● **Short task**
Count the lines of the records that contain the string "target" and give only that number.

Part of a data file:
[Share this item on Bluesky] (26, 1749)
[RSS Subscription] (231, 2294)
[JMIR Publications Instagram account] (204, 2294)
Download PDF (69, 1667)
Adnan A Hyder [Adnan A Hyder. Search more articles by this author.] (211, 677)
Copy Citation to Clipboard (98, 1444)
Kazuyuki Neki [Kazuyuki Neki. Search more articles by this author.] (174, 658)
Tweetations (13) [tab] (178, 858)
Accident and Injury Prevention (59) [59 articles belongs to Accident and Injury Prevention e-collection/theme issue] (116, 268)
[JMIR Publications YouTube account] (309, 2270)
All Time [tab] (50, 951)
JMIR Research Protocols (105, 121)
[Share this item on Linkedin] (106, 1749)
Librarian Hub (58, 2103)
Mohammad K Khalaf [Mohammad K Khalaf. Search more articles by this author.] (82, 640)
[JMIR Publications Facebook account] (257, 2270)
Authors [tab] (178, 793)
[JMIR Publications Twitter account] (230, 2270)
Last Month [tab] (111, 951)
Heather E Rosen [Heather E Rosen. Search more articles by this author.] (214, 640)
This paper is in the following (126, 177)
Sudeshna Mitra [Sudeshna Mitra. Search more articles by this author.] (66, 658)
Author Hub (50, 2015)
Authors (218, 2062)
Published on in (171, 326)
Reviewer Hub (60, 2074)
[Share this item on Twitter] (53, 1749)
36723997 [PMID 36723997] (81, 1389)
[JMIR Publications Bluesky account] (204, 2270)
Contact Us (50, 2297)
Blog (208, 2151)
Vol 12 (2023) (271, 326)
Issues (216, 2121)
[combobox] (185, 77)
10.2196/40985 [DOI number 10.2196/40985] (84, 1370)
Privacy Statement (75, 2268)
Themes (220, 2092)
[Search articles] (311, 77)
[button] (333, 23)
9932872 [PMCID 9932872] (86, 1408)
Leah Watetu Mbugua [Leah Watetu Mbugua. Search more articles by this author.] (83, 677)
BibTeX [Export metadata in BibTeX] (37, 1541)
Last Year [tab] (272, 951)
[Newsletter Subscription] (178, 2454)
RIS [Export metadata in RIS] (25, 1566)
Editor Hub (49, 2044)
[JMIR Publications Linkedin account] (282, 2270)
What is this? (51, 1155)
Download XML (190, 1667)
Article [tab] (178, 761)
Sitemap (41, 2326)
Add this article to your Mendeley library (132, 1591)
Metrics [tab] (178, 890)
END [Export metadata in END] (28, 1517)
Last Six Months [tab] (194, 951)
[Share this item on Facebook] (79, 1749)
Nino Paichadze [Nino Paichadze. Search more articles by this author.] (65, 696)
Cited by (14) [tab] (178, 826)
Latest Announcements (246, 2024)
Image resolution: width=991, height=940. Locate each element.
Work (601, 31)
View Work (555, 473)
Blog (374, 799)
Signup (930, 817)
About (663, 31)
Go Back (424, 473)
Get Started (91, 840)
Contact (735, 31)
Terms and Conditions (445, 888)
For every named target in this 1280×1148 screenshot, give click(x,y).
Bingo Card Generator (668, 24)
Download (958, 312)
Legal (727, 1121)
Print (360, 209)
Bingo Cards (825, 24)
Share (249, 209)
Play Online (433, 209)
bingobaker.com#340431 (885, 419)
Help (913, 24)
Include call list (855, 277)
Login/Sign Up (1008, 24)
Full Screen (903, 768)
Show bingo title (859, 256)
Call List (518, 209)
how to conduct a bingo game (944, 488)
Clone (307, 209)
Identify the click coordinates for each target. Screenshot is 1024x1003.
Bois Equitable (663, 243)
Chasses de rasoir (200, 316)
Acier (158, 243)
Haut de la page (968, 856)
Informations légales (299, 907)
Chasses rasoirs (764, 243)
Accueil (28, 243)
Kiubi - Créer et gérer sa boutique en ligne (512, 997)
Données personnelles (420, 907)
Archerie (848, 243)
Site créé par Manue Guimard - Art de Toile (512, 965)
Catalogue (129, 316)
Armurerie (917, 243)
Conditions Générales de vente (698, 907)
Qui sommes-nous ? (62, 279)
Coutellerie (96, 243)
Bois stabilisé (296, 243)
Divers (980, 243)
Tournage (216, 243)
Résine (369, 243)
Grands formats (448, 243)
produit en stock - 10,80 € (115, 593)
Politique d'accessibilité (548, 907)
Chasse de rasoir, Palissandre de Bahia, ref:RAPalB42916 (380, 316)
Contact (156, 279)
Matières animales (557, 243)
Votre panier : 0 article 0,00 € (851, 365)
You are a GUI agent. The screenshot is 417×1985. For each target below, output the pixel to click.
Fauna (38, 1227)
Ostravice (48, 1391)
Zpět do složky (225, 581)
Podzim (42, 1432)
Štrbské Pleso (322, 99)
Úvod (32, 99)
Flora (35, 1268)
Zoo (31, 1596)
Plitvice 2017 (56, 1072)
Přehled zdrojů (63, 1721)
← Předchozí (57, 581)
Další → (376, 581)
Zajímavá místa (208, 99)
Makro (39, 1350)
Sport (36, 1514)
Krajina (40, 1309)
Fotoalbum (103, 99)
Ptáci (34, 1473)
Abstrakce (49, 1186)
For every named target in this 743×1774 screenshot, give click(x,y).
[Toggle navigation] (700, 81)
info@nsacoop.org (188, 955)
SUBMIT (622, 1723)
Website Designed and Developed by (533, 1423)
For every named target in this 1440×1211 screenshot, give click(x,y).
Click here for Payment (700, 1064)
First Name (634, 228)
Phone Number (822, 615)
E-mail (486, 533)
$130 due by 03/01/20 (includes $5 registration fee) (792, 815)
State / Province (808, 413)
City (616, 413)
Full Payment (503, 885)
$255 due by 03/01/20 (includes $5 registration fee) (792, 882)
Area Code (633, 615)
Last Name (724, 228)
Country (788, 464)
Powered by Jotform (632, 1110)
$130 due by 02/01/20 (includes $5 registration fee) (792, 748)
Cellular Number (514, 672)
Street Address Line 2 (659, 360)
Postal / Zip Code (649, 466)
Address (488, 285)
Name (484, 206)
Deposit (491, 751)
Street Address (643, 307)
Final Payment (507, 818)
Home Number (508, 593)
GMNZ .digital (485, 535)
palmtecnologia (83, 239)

● **Output of the task**
5